You should wonder how much Ryan Braun’s fight against Selig and the owners had to do with the willingness of Selig to get into bed with people who could be considered as drug dealers. In return for what? Getting over on Braun? Protecting Selig’s perceived reputation?
Or – and here’s the important part – in weakening the Major League Baseball Players Association (MLBPA). If Selig digs up enough emails and text records and notes to apply leverage, then he can easily negotiate deals with the players and take MLBPA out of defending them by implicating the players as liars.
In other words, if you can’t nail them for cheating then you can nail them for lying. But this sets a precedent, in that there is nothing in the JDP to punish a player for lying. Or texting a drug dealer, calling one, sending one an email, and so on.
If a player is guilty under the rules of the JDP of violating their agreement (by testing positive), then that player should be punished accordingly. But by circumventing the JDP (and protecting a drug dealer), isn’t the Commissioner’s Office just as guilty – if not more so – than any player who would take performance enhancing drugs?
The payoff for Selig and MLB owners is obvious. Ensuring that owners will maintain power over players by marginalizing their Union using the perceptions of the casual baseball fan and pitting players against each other. And by ensuring that the MLBPA can’t defend the players without exposing that some of them are liars.
Notes:
Yes, the Padres now own Ian Kennedy for what it’s worth. Unlike 99% in sports media, I’m not sold that giving up Joe Thatcher and Matt Stites and a draft pick will be worth it. Not that Kennedy wasn’t a good starting pitcher at one point, but that he hasn’t been recently. Thatcher is an amazing situational lefty and Stites is the next best thing to a can’t-miss prospect. We’ll see.

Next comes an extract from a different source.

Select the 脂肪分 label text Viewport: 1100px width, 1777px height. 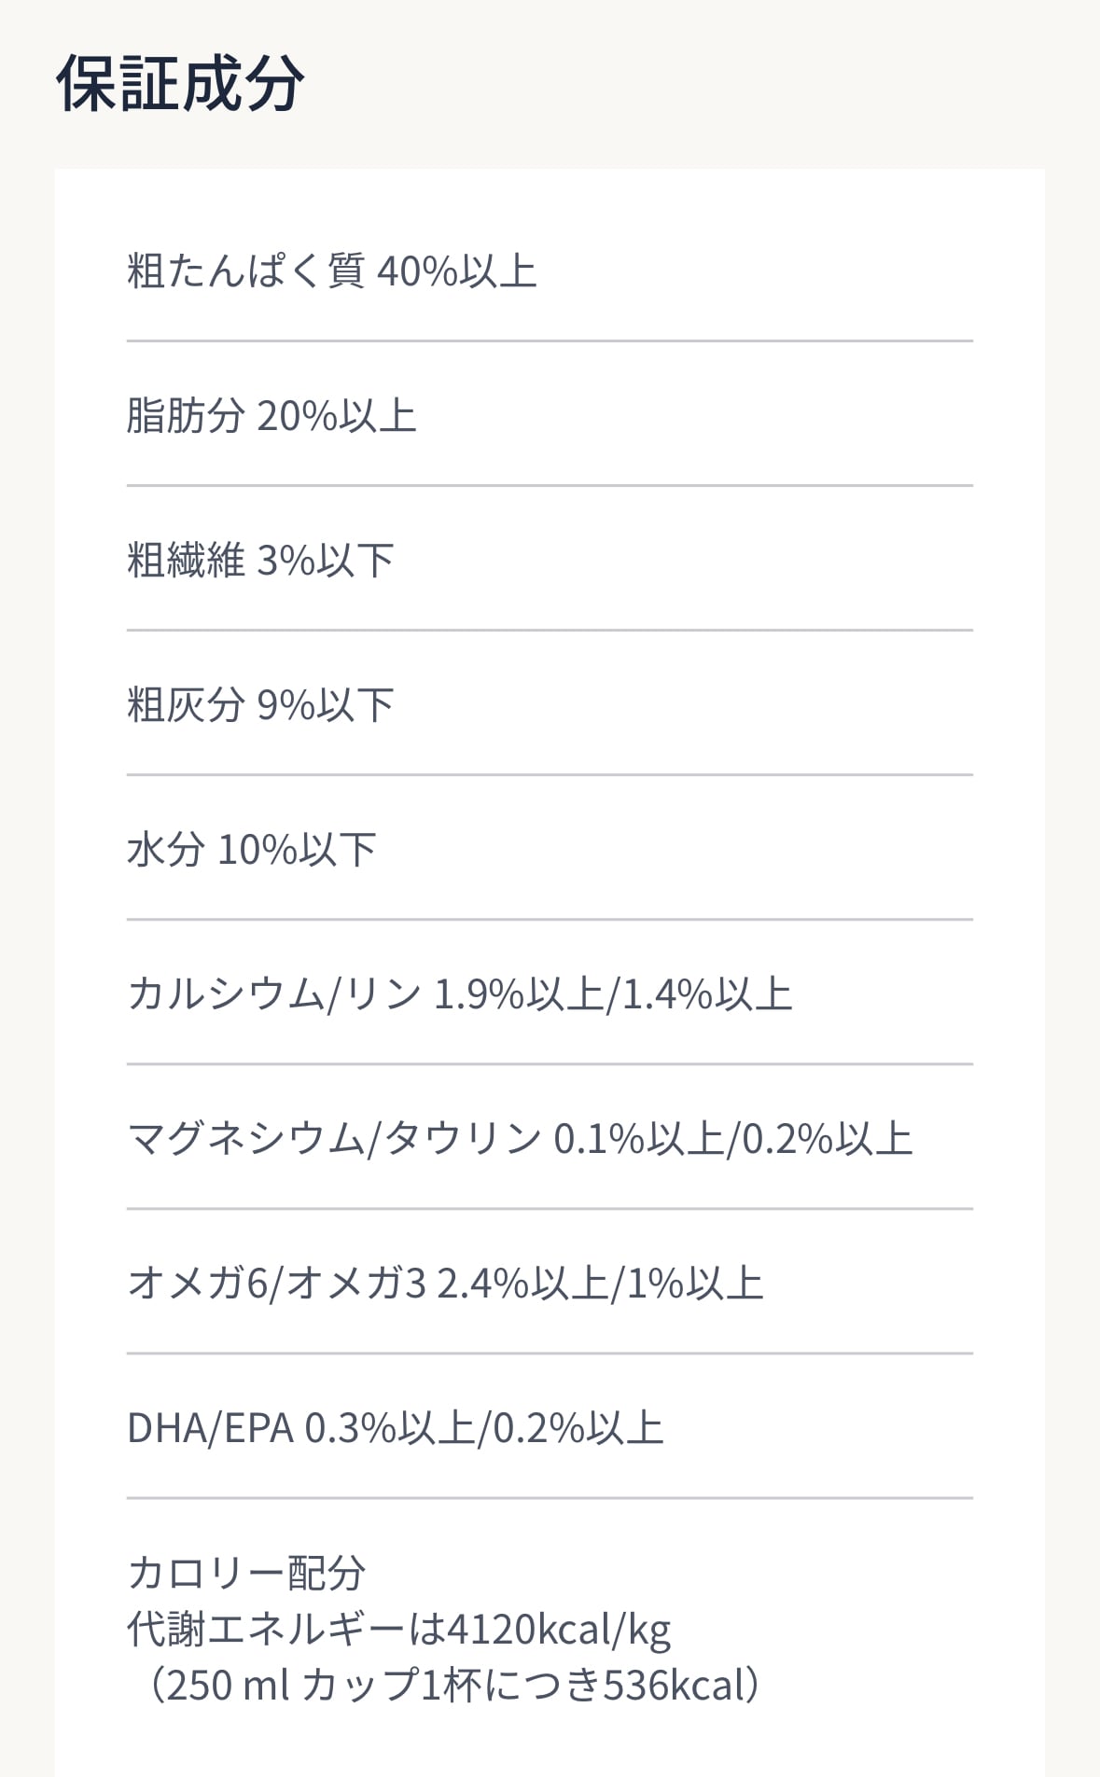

The New York Yankees are in town and Petco Park will be full all weekend. The Padres Andrew Cashner (7-5, 3.88) will face C. C. Sabathia (9-9, 4.65) on Friday, game time at 7:10 PM PDST. It will be a circus there if you have tickets, you’ll likely be better off taking the trolley and parking elsewhere. If you don’t have tickets, 1090 AM will carry the game on radio while Fox Sports San Diego will televise.